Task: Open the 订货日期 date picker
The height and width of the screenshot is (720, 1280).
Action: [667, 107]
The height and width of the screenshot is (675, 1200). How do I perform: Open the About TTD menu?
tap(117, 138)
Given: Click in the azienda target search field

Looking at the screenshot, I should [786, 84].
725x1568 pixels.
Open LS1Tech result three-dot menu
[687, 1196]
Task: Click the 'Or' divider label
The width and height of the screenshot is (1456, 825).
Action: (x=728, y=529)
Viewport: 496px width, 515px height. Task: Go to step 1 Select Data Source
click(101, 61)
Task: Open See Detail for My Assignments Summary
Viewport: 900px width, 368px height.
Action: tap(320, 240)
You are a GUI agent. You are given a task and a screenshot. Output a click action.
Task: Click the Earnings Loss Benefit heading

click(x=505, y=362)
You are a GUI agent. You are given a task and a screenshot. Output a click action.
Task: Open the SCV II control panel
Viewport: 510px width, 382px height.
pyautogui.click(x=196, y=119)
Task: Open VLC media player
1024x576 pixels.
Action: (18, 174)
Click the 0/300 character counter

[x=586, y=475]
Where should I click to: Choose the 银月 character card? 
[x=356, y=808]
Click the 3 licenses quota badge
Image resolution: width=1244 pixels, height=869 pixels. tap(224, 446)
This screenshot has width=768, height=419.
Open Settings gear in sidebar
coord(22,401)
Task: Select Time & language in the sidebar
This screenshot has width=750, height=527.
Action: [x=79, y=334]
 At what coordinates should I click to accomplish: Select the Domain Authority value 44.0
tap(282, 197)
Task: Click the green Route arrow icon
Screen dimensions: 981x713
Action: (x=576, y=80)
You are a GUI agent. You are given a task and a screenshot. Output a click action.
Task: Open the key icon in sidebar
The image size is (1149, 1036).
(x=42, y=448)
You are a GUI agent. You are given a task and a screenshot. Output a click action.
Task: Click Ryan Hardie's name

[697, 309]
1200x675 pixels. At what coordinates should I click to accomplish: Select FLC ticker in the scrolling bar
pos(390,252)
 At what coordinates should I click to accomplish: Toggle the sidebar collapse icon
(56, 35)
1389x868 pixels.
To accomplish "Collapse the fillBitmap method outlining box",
-------------------------
* _About this task_:
Copy the whole listing down exactly.

* _Expected answer_:
Task: Open the 订货日期 date picker
The height and width of the screenshot is (720, 1280).
Action: [667, 107]
The height and width of the screenshot is (675, 1200). How do I perform: Open the About TTD menu?
tap(117, 138)
Given: Click in the azienda target search field

Looking at the screenshot, I should [786, 84].
725x1568 pixels.
Open LS1Tech result three-dot menu
[687, 1196]
Task: Click the 'Or' divider label
The width and height of the screenshot is (1456, 825).
Action: (x=728, y=529)
Viewport: 496px width, 515px height. Task: Go to step 1 Select Data Source
click(101, 61)
Task: Open See Detail for My Assignments Summary
Viewport: 900px width, 368px height.
Action: tap(320, 240)
You are a GUI agent. You are given a task and a screenshot. Output a click action.
Task: Click the Earnings Loss Benefit heading

click(x=505, y=362)
You are a GUI agent. You are given a task and a screenshot. Output a click action.
Task: Open the SCV II control panel
Viewport: 510px width, 382px height.
pyautogui.click(x=196, y=119)
Task: Open VLC media player
1024x576 pixels.
Action: (18, 174)
Click the 0/300 character counter

[x=586, y=475]
Where should I click to: Choose the 银月 character card? 
[x=356, y=808]
Click the 3 licenses quota badge
Image resolution: width=1244 pixels, height=869 pixels. tap(224, 446)
This screenshot has width=768, height=419.
Open Settings gear in sidebar
coord(22,401)
Task: Select Time & language in the sidebar
This screenshot has width=750, height=527.
Action: [x=79, y=334]
 At what coordinates should I click to accomplish: Select the Domain Authority value 44.0
tap(282, 197)
Task: Click the green Route arrow icon
Screen dimensions: 981x713
Action: (x=576, y=80)
You are a GUI agent. You are given a task and a screenshot. Output a click action.
Task: Open the key icon in sidebar
The image size is (1149, 1036).
(x=42, y=448)
You are a GUI agent. You are given a task and a screenshot. Output a click action.
Task: Click Ryan Hardie's name

[697, 309]
1200x675 pixels. At what coordinates should I click to accomplish: Select FLC ticker in the scrolling bar
pos(390,252)
 At what coordinates should I click to accomplish: Toggle the sidebar collapse icon
(56, 35)
1389x868 pixels.
To accomplish "Collapse the fillBitmap method outlining box",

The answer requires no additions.